I’ve been dealing with it (pretty successfully) for 5 years, and actually think of it as the LEAST of my chemoradiation induced health problems. But maybe that’s me “whistling past the graveyard” because it is actually constant, oppressive and severe, unlike the neck/face cramps which (while distressing) come and go, or the thyroid which (with medicine) is something that I’m overcoming. Most of the other stuff just fits into the “annoying” category 🙂
But the tinnitus ? Like cancer, it’s kind of insidious.
Anyway, this morning I woke with a significant intensification in the problem. For the past 4 years, it’s consistently been sitting at, let’s say an 8.9 out of 10 on severity. It doesn’t waver, it sits there PIIIIIIIIIIIIIING, but by “using the force”, I can zone it out to not dramatically mess with my daily living.
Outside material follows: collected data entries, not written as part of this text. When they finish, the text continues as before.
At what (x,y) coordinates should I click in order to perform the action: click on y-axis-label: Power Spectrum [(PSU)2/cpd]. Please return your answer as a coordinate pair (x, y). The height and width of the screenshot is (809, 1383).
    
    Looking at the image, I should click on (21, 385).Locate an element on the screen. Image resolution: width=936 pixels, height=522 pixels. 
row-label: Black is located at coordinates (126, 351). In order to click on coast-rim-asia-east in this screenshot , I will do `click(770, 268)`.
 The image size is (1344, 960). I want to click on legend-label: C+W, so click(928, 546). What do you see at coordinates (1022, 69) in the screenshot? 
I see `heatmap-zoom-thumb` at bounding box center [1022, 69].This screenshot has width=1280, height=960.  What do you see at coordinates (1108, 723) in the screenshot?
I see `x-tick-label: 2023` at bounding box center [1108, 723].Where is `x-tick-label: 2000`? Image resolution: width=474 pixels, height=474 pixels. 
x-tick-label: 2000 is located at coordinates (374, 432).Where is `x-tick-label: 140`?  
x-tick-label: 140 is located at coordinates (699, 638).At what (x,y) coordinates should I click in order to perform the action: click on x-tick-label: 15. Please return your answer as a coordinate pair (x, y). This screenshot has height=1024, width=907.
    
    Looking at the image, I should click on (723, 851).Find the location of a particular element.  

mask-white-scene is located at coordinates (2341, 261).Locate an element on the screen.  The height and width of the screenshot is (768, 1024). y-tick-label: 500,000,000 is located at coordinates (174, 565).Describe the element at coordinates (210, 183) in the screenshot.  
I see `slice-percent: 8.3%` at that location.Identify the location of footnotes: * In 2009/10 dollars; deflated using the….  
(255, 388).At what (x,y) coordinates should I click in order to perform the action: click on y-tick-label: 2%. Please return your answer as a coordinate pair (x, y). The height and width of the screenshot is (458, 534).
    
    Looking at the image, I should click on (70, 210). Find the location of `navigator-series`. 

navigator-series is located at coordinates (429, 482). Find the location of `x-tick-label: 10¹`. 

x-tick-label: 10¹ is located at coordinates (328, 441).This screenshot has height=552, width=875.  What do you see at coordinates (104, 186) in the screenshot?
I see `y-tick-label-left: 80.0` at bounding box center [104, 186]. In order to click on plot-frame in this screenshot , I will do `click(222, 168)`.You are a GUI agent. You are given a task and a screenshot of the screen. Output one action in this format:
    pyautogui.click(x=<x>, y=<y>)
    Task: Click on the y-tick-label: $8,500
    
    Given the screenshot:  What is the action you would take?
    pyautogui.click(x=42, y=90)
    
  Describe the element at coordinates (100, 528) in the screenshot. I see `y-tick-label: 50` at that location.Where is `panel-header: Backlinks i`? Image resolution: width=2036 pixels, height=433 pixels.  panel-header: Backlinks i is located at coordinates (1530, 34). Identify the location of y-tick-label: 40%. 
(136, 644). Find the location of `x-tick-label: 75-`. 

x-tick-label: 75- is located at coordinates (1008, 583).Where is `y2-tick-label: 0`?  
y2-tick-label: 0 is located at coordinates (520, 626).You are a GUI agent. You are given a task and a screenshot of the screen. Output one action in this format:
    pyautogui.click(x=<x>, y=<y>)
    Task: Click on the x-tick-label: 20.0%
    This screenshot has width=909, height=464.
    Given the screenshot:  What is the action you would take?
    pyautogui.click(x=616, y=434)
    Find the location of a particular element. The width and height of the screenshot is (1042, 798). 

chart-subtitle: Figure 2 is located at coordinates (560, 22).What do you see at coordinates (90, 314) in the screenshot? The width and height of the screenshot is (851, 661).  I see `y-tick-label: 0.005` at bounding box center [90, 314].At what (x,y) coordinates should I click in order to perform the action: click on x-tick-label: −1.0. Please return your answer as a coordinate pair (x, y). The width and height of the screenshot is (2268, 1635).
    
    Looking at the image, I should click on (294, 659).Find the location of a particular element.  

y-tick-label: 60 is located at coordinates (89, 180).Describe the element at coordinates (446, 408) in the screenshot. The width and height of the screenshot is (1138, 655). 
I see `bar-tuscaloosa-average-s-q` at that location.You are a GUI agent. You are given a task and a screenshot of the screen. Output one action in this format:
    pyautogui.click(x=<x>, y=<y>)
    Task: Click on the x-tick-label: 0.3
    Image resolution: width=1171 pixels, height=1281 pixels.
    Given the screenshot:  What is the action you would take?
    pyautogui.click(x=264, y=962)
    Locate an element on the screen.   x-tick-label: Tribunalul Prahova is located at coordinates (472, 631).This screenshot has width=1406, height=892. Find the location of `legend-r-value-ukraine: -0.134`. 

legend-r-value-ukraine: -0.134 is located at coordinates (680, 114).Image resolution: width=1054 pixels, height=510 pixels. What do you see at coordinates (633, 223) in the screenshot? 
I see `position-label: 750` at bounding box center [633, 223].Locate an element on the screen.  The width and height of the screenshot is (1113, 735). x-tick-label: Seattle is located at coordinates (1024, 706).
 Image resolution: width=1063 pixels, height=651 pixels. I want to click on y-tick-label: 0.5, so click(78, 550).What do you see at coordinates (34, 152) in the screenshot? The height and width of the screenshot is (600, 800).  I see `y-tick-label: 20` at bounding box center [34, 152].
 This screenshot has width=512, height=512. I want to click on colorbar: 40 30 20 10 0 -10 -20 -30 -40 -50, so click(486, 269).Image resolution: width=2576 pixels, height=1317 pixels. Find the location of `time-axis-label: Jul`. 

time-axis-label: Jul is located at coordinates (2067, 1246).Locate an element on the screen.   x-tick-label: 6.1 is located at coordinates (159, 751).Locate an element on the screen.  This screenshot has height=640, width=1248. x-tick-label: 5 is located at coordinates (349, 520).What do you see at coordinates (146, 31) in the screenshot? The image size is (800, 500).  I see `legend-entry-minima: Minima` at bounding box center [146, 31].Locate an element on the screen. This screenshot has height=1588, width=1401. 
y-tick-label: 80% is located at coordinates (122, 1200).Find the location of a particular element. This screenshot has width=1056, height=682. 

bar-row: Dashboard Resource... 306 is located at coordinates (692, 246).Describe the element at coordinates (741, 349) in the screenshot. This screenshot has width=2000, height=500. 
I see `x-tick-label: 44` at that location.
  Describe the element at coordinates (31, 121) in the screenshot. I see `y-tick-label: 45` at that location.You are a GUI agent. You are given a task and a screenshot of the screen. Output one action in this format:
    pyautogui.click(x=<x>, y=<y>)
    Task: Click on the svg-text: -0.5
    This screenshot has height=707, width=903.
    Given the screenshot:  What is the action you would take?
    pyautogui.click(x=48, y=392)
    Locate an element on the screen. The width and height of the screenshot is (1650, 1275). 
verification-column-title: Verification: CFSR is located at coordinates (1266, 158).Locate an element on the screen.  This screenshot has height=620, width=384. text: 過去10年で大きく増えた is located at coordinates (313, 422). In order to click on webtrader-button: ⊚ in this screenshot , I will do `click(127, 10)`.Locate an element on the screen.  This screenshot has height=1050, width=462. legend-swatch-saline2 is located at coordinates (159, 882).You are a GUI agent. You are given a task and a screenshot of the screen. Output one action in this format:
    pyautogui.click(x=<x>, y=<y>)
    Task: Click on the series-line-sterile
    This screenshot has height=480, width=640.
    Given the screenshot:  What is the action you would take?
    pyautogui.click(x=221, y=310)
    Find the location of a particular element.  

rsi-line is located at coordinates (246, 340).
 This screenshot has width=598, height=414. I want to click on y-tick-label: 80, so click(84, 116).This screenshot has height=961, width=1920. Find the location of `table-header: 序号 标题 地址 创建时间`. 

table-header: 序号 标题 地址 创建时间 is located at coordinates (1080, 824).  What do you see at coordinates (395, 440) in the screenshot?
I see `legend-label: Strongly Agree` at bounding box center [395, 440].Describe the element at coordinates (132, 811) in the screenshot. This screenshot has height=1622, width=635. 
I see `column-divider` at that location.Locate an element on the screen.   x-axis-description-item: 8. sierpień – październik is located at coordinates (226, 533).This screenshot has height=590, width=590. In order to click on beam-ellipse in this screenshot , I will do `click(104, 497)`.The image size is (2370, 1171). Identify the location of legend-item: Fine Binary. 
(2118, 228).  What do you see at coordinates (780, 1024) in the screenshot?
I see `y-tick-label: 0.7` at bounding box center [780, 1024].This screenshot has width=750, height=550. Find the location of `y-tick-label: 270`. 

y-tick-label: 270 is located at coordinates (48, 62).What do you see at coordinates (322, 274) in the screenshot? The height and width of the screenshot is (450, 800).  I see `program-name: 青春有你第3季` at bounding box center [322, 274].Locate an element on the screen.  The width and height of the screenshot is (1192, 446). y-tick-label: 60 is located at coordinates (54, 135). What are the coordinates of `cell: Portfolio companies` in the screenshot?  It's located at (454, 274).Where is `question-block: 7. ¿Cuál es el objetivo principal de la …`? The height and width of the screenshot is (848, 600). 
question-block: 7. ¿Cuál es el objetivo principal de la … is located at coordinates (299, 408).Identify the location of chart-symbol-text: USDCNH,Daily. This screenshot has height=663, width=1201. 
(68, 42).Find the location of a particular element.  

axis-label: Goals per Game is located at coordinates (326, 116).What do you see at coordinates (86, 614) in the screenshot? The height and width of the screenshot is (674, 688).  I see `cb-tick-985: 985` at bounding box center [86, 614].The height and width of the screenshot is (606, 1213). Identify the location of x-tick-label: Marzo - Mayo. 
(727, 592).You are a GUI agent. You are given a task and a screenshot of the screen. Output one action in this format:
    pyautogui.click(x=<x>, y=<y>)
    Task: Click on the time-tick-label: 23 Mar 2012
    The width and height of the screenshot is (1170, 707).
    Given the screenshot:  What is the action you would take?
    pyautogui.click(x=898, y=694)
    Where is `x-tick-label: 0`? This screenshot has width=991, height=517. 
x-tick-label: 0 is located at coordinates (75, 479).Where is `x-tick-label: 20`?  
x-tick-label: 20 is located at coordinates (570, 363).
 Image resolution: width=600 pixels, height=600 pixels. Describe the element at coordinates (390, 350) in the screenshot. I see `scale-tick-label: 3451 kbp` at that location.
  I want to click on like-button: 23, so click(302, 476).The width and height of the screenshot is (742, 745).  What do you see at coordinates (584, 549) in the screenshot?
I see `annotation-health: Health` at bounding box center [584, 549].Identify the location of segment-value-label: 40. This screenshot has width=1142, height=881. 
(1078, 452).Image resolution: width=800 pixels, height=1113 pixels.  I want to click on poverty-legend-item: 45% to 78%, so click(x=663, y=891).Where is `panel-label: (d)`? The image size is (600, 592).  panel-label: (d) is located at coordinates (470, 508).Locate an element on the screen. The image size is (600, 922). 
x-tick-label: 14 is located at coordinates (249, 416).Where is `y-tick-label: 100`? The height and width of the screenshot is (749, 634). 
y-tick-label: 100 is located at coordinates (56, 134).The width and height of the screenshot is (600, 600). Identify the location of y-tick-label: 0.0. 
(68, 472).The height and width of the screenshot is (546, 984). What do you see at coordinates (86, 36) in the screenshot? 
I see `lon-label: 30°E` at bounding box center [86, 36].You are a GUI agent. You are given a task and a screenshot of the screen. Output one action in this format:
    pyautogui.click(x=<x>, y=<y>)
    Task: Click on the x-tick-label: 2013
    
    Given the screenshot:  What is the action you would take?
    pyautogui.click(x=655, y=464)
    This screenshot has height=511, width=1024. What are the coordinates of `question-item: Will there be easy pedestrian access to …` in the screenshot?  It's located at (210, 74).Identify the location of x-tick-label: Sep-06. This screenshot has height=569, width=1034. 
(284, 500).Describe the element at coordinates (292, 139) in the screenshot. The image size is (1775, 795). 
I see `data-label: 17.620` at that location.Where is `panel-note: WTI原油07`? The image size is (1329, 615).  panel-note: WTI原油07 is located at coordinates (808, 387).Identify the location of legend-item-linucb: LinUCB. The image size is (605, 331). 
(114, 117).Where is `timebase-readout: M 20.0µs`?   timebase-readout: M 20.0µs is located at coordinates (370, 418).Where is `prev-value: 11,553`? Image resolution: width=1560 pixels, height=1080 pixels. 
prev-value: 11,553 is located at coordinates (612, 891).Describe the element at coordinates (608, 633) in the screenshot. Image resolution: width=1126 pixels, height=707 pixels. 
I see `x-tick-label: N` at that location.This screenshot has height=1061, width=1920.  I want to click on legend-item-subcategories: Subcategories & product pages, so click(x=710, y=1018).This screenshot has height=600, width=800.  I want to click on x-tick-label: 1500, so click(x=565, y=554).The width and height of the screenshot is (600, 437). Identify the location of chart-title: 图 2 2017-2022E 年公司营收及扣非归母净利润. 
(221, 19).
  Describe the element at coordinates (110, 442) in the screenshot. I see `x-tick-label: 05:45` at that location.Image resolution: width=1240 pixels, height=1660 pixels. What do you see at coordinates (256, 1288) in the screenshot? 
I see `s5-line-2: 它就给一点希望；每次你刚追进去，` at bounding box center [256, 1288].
But thismorning, I wake up, and it’s … maybe more like a 9.5. Not the most severe that I can imagine, but certainly horrible. Louder, more oppressive, harder to drown out.
Worse, there’s a kind of numbness in my right ear. I can hear through the ear, but it feels as though it’s stuffed with cotton wool. I suspect I may have permanent hearing impairment in that ear now. From what I’ve read the tinnitus and hearing loss are separate but intertwined problems, in that both were caused by the chemotherapy, but they progress on their own specific disease trajectory.
Chemotherapy, the gift that keeps giving. I had 20/20 vision, perfect hearing and good teeth before chemoradiation.
Now, not so much.
And it just reinforces: NO CHILD SHOULD HAVE TO ENDURE THAT
Sometimes I ask myself … knowing now that radiation did most of the heavy lifting, and adjunctive chemotherapy only added 2% to your survival chances, if you could go back would you skip the chemo ?
For another person the answer would be yes, maybe. For me, it’s still a firm no. I know I’ve gotten lucky and (touch wood) beaten a late stage cancer — what I DONT KNOW is whether that 2% made all the difference. My own suffering is NOTHING next to being here for & with my wife & kids.
I have to remind myself of that if this new deafness doesn’t go away.
I’m hoping it’s linked to this multisystem inflammatory attack happening at the moment. My doctor called it “Post Vaccine Multisystem Inflammatory Syndrome” meaning that my body over-responded to vaccine and has produced excessive antibodies, and they essentially pick up their little micro-spears, look around, are unsure what to do — so they start attacking healthy tissue.
Hopefully this wears off in the coming week.
Anyway at home today, hanging with m’boy.